▸ INSTRUCTIONS
**A)** Update the Establishment Clause passage starting at "The sectarian agencies" and ending at "stipulation (If 75).", putting "settlement" wherever "stipulation" occurs.
**B)** Does the Establishment Clause passage agree with each of these statements? Answer yes or no for each, quoting the words that settle it. (i) The SSC will keep records of the religious agencies' placement activity by religion. (ii) Aguilar and Grand Rapids tolerate substantial entanglement in the private religious education context. (iii) The stipulation should be sent back to the district court so the questionable provisions can be removed.

▸ TEXT BLOCK
------------------------------------

The third prong of the familiar Lemon test prohibits “excessive government entanglement with religion.” Lemon, 403 U.S. at 613, 91 S.Ct. at 2111 (quoting Walz, 397 U.S. at 674, 90 S.Ct. at 1414). No doubt exists that “[a]bsent countervailing Free Exercise interests [of children and parents] and obligations [of the state], such involvement with religious concerns and the religious aspects of sectarian institutions [as provided for in the stipulation] clearly would create an impermissible entanglement of state and church.” Wilder III, 645 F.Supp. at 1338. The only critical Establishment Clause issue arising from the stipulation is “whether the [disputed] terms ... are reasonably necessary to protect the countervailing Free Exercise interests of children in the foster care system.” Id.
The sectarian agencies persuasively contend that the stipulation creates an additional, impermissible layer of state involvement in private religious agency practices *1351as compared to the existing statutory scheme. Specifically, the New York Human Resources Administration, through its Special Services for Children Agency (SSC), will maintain detailed records as to the religious agencies’ placement activity by religion (¶¶ 62-68), adopt policies to ensure the Free Exercise rights of all foster children at agencies (¶ 70), prevent agencies from displaying “excessive religious symbols” (¶! 70(9)), and grant the American Civil Liberties Union and other private plaintiffs the right to compel enforcement of the stipulation (If 75).
More particularly, those provisions of the stipulation that tread impermissibly on First Amendment rights are those which involve the imposition and enforcement of certain conditions designed to protect the religious practices of foster children in religious oriented institutions. A more detailed account of the specific objectionable provisions is unnecessary in light of the fact that “[a]ll parties acknowledge that the settlement contemplates additional administrative or monitoring functions to be performed by the SSC, the settlement panel and, to some extent, the Court.” Wilder III, 645 F.Supp. at 1334.
II
The majority justifies the additional entanglement outlined in the stipulation by distinguishing education from child care, by restricting consideration of possible Establishment Clause infirmities only to conduct that will inevitably occur, by crafting a judicial narrowing of the scope of II 70(9), and by speculating that 1170(9) will not actually be enforced in practice.
Concededly, the state’s obligation in the child care context does distance this case to some degree from Aguilar and Grand Rapids, which tolerate virtually no entanglement in the private religious education context. Aguilar v. Felton, 473 U.S. 402, 105 S.Ct. 3232, 87 L.Ed.2d 290 (1985); Grand Rapids School Dist. v. Ball, 473 U.S. 373, 105 S.Ct. 3216, 87 L.Ed.2d 267 (1985). But the ingenious devices drawn by the majority to revise the stipulation in the face of remaining entanglement problems instead simply reveal their excessiveness. First, if the display of religious symbols only becomes excessive when Free Exercise rights are actually violated, as the majority holds by endorsing the district court’s narrowing of the religious practices and enforcement provisions (¶¶ 70(9) and 75), then the stipulation itself should reflect this construction. No matter how ¶ 70(9) is narrowed, the determination of whether particular religious symbols violate a child’s Free Exercise right involves an unconstitutional state inquiry into religious practices. Second, rather than base approval of questionable provisions on the prediction that they will not be enforced, the stipulation should be remanded to the district court to excise those provisions.

------------------------------------

▸ INFORMATION PROVIDED
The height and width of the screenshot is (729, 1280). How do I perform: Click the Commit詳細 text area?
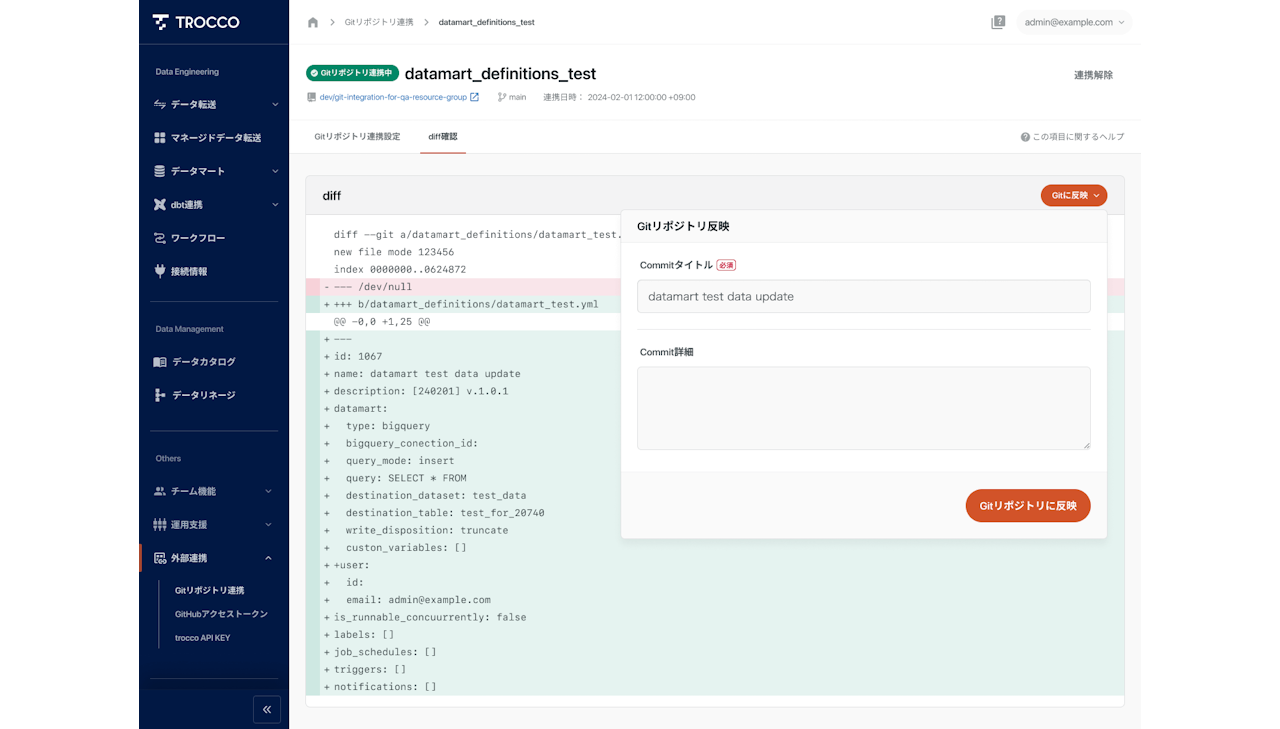(x=863, y=408)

------------------------------------

▸ ANSWERS TO THE TASKS
**A)**
The sectarian agencies persuasively contend that the settlement creates an additional, impermissible layer of state involvement in private religious agency practices *1351as compared to the existing statutory scheme. Specifically, the New York Human Resources Administration, through its Special Services for Children Agency (SSC), will maintain detailed records as to the religious agencies’ placement activity by religion (¶¶ 62-68), adopt policies to ensure the Free Exercise rights of all foster children at agencies (¶ 70), prevent agencies from displaying “excessive religious symbols” (¶! 70(9)), and grant the American Civil Liberties Union and other private plaintiffs the right to compel enforcement of the settlement (If 75).

**B)**
(i) Yes: "will maintain detailed records as to the religious agencies’ placement activity by religion"
(ii) No: "which tolerate virtually no entanglement in the private religious education context"
(iii) Yes: "the stipulation should be remanded to the district court to excise those provisions"